(Stored data entries)
•••

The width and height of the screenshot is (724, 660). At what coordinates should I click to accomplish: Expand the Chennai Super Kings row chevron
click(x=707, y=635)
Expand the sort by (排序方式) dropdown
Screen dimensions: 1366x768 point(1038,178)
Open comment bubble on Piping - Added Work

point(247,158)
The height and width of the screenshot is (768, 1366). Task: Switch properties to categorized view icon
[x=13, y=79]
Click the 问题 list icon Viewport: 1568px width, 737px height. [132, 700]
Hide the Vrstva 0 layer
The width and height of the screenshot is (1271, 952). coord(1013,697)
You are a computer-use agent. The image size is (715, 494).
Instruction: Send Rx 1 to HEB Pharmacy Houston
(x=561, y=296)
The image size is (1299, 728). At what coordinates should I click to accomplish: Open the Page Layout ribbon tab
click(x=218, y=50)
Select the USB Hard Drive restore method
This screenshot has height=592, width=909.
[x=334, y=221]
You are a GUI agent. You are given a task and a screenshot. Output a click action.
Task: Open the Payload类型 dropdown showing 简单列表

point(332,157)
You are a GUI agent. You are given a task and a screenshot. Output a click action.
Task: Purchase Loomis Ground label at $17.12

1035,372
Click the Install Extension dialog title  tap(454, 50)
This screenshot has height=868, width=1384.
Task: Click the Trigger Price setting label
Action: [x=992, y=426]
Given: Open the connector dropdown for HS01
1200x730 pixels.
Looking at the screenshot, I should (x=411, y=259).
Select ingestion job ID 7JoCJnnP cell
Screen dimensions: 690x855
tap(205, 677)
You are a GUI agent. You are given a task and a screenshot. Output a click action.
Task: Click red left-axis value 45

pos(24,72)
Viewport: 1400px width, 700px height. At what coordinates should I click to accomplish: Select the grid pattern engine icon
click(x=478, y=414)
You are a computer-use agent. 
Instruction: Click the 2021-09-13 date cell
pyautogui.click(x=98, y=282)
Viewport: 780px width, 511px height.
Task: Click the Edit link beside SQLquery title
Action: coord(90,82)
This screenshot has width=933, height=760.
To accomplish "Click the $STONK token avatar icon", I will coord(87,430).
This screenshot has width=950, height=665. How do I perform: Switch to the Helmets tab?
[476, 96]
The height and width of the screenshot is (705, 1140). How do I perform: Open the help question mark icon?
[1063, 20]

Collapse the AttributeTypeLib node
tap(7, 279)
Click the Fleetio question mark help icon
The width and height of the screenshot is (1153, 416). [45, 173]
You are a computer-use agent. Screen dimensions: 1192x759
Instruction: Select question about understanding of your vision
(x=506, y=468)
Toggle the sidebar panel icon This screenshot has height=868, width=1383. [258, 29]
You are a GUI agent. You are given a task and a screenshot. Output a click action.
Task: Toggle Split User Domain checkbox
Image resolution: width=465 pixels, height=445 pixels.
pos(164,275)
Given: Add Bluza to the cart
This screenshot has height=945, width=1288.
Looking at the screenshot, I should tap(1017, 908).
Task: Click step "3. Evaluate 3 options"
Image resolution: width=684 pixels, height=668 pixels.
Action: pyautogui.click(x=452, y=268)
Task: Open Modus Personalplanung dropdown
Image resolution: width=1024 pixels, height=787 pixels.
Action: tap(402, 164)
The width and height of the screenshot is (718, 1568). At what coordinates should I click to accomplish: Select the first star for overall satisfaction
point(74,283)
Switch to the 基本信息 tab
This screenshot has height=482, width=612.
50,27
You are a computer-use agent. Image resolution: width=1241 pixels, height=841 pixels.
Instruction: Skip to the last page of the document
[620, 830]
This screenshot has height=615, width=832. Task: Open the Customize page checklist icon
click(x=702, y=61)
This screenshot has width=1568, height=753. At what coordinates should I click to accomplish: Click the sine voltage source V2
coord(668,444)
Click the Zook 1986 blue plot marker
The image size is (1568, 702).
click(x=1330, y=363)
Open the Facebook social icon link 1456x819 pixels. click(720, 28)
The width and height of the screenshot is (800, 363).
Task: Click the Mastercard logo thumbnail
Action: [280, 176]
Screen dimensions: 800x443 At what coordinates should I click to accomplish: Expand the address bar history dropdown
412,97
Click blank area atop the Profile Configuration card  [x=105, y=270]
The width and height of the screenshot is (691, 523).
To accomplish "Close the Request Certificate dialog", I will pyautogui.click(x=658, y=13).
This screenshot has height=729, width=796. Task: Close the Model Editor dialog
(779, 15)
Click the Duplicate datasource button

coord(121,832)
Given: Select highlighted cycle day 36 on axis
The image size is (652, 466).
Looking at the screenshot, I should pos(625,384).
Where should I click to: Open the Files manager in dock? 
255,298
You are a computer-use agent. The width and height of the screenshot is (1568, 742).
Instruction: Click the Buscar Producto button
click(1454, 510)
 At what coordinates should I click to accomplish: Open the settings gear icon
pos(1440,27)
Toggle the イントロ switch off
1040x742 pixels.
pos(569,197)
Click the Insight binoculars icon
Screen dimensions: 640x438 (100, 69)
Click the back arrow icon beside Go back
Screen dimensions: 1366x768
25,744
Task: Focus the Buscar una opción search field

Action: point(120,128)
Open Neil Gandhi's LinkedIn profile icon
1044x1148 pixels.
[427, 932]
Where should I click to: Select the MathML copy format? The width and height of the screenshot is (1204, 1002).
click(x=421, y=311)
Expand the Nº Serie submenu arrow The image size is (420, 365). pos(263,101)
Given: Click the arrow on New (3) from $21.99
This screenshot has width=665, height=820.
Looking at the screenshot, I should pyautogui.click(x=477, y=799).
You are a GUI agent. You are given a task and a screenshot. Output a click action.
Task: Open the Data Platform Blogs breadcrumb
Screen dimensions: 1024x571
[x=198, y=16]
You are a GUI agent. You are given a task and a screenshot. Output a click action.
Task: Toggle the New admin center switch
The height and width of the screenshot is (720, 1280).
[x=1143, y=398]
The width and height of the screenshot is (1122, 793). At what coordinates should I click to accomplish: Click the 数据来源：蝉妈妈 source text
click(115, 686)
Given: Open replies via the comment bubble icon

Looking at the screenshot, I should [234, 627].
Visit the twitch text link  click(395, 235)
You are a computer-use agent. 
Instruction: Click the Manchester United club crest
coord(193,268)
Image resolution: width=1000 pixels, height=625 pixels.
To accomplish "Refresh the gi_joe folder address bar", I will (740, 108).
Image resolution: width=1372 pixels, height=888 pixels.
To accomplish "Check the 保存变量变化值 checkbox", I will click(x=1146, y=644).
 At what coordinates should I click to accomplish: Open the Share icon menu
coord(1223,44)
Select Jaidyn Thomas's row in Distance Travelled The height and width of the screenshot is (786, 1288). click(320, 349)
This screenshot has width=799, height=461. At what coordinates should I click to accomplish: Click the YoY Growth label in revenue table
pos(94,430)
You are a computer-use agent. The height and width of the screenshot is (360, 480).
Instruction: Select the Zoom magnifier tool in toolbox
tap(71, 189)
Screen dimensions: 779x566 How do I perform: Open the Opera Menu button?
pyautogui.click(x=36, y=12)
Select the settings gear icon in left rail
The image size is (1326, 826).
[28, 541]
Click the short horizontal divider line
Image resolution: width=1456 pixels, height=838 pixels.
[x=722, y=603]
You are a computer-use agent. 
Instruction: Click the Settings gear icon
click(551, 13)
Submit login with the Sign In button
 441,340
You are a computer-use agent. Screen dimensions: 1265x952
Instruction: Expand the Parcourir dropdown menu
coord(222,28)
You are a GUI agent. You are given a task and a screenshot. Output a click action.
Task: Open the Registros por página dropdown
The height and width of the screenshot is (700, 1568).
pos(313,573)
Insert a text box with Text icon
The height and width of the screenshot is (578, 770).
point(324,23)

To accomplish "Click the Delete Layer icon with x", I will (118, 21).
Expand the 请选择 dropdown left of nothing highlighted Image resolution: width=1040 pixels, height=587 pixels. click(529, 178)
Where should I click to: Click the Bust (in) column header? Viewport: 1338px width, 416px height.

•••

→ GOAL OF THE EXERCISE: Copy the entries word for word. Leave nothing out.

→ SOLVED PROBLEM:
The width and height of the screenshot is (724, 660). At what coordinates should I click to accomplish: Expand the Chennai Super Kings row chevron
click(x=707, y=635)
Expand the sort by (排序方式) dropdown
Screen dimensions: 1366x768 point(1038,178)
Open comment bubble on Piping - Added Work

point(247,158)
The height and width of the screenshot is (768, 1366). Task: Switch properties to categorized view icon
[x=13, y=79]
Click the 问题 list icon Viewport: 1568px width, 737px height. [132, 700]
Hide the Vrstva 0 layer
The width and height of the screenshot is (1271, 952). coord(1013,697)
You are a computer-use agent. The image size is (715, 494).
Instruction: Send Rx 1 to HEB Pharmacy Houston
(x=561, y=296)
The image size is (1299, 728). At what coordinates should I click to accomplish: Open the Page Layout ribbon tab
click(x=218, y=50)
Select the USB Hard Drive restore method
This screenshot has height=592, width=909.
[x=334, y=221]
You are a GUI agent. You are given a task and a screenshot. Output a click action.
Task: Open the Payload类型 dropdown showing 简单列表

point(332,157)
You are a GUI agent. You are given a task and a screenshot. Output a click action.
Task: Purchase Loomis Ground label at $17.12

1035,372
Click the Install Extension dialog title  tap(454, 50)
This screenshot has height=868, width=1384.
Task: Click the Trigger Price setting label
Action: [x=992, y=426]
Given: Open the connector dropdown for HS01
1200x730 pixels.
Looking at the screenshot, I should (x=411, y=259).
Select ingestion job ID 7JoCJnnP cell
Screen dimensions: 690x855
tap(205, 677)
You are a GUI agent. You are given a task and a screenshot. Output a click action.
Task: Click red left-axis value 45

pos(24,72)
Viewport: 1400px width, 700px height. At what coordinates should I click to accomplish: Select the grid pattern engine icon
click(x=478, y=414)
You are a computer-use agent. 
Instruction: Click the 2021-09-13 date cell
pyautogui.click(x=98, y=282)
Viewport: 780px width, 511px height.
Task: Click the Edit link beside SQLquery title
Action: coord(90,82)
This screenshot has width=933, height=760.
To accomplish "Click the $STONK token avatar icon", I will coord(87,430).
This screenshot has width=950, height=665. How do I perform: Switch to the Helmets tab?
[476, 96]
The height and width of the screenshot is (705, 1140). How do I perform: Open the help question mark icon?
[1063, 20]

Collapse the AttributeTypeLib node
tap(7, 279)
Click the Fleetio question mark help icon
The width and height of the screenshot is (1153, 416). [45, 173]
You are a computer-use agent. Screen dimensions: 1192x759
Instruction: Select question about understanding of your vision
(x=506, y=468)
Toggle the sidebar panel icon This screenshot has height=868, width=1383. [258, 29]
You are a GUI agent. You are given a task and a screenshot. Output a click action.
Task: Toggle Split User Domain checkbox
Image resolution: width=465 pixels, height=445 pixels.
pos(164,275)
Given: Add Bluza to the cart
This screenshot has height=945, width=1288.
Looking at the screenshot, I should tap(1017, 908).
Task: Click step "3. Evaluate 3 options"
Image resolution: width=684 pixels, height=668 pixels.
Action: pyautogui.click(x=452, y=268)
Task: Open Modus Personalplanung dropdown
Image resolution: width=1024 pixels, height=787 pixels.
Action: tap(402, 164)
The width and height of the screenshot is (718, 1568). At what coordinates should I click to accomplish: Select the first star for overall satisfaction
point(74,283)
Switch to the 基本信息 tab
This screenshot has height=482, width=612.
50,27
You are a computer-use agent. Image resolution: width=1241 pixels, height=841 pixels.
Instruction: Skip to the last page of the document
[620, 830]
This screenshot has height=615, width=832. Task: Open the Customize page checklist icon
click(x=702, y=61)
This screenshot has width=1568, height=753. At what coordinates should I click to accomplish: Click the sine voltage source V2
coord(668,444)
Click the Zook 1986 blue plot marker
The image size is (1568, 702).
click(x=1330, y=363)
Open the Facebook social icon link 1456x819 pixels. click(720, 28)
The width and height of the screenshot is (800, 363).
Task: Click the Mastercard logo thumbnail
Action: [280, 176]
Screen dimensions: 800x443 At what coordinates should I click to accomplish: Expand the address bar history dropdown
412,97
Click blank area atop the Profile Configuration card  [x=105, y=270]
The width and height of the screenshot is (691, 523).
To accomplish "Close the Request Certificate dialog", I will pyautogui.click(x=658, y=13).
This screenshot has height=729, width=796. Task: Close the Model Editor dialog
(779, 15)
Click the Duplicate datasource button

coord(121,832)
Given: Select highlighted cycle day 36 on axis
The image size is (652, 466).
Looking at the screenshot, I should pos(625,384).
Where should I click to: Open the Files manager in dock? 
255,298
You are a computer-use agent. The width and height of the screenshot is (1568, 742).
Instruction: Click the Buscar Producto button
click(1454, 510)
 At what coordinates should I click to accomplish: Open the settings gear icon
pos(1440,27)
Toggle the イントロ switch off
1040x742 pixels.
pos(569,197)
Click the Insight binoculars icon
Screen dimensions: 640x438 (100, 69)
Click the back arrow icon beside Go back
Screen dimensions: 1366x768
25,744
Task: Focus the Buscar una opción search field

Action: point(120,128)
Open Neil Gandhi's LinkedIn profile icon
1044x1148 pixels.
[427, 932]
Where should I click to: Select the MathML copy format? The width and height of the screenshot is (1204, 1002).
click(x=421, y=311)
Expand the Nº Serie submenu arrow The image size is (420, 365). pos(263,101)
Given: Click the arrow on New (3) from $21.99
This screenshot has width=665, height=820.
Looking at the screenshot, I should pyautogui.click(x=477, y=799).
You are a GUI agent. You are given a task and a screenshot. Output a click action.
Task: Open the Data Platform Blogs breadcrumb
Screen dimensions: 1024x571
[x=198, y=16]
You are a GUI agent. You are given a task and a screenshot. Output a click action.
Task: Toggle the New admin center switch
The height and width of the screenshot is (720, 1280).
[x=1143, y=398]
The width and height of the screenshot is (1122, 793). At what coordinates should I click to accomplish: Click the 数据来源：蝉妈妈 source text
click(115, 686)
Given: Open replies via the comment bubble icon

Looking at the screenshot, I should [234, 627].
Visit the twitch text link  click(395, 235)
You are a computer-use agent. 
Instruction: Click the Manchester United club crest
coord(193,268)
Image resolution: width=1000 pixels, height=625 pixels.
To accomplish "Refresh the gi_joe folder address bar", I will (740, 108).
Image resolution: width=1372 pixels, height=888 pixels.
To accomplish "Check the 保存变量变化值 checkbox", I will click(x=1146, y=644).
 At what coordinates should I click to accomplish: Open the Share icon menu
coord(1223,44)
Select Jaidyn Thomas's row in Distance Travelled The height and width of the screenshot is (786, 1288). click(320, 349)
This screenshot has width=799, height=461. At what coordinates should I click to accomplish: Click the YoY Growth label in revenue table
pos(94,430)
You are a computer-use agent. The height and width of the screenshot is (360, 480).
Instruction: Select the Zoom magnifier tool in toolbox
tap(71, 189)
Screen dimensions: 779x566 How do I perform: Open the Opera Menu button?
pyautogui.click(x=36, y=12)
Select the settings gear icon in left rail
The image size is (1326, 826).
[28, 541]
Click the short horizontal divider line
Image resolution: width=1456 pixels, height=838 pixels.
[x=722, y=603]
You are a computer-use agent. 
Instruction: Click the Settings gear icon
click(551, 13)
Submit login with the Sign In button
 441,340
You are a computer-use agent. Screen dimensions: 1265x952
Instruction: Expand the Parcourir dropdown menu
coord(222,28)
You are a GUI agent. You are given a task and a screenshot. Output a click action.
Task: Open the Registros por página dropdown
The height and width of the screenshot is (700, 1568).
pos(313,573)
Insert a text box with Text icon
The height and width of the screenshot is (578, 770).
point(324,23)

To accomplish "Click the Delete Layer icon with x", I will (118, 21).
Expand the 请选择 dropdown left of nothing highlighted Image resolution: width=1040 pixels, height=587 pixels. click(529, 178)
Where should I click to: Click the Bust (in) column header? Viewport: 1338px width, 416px height.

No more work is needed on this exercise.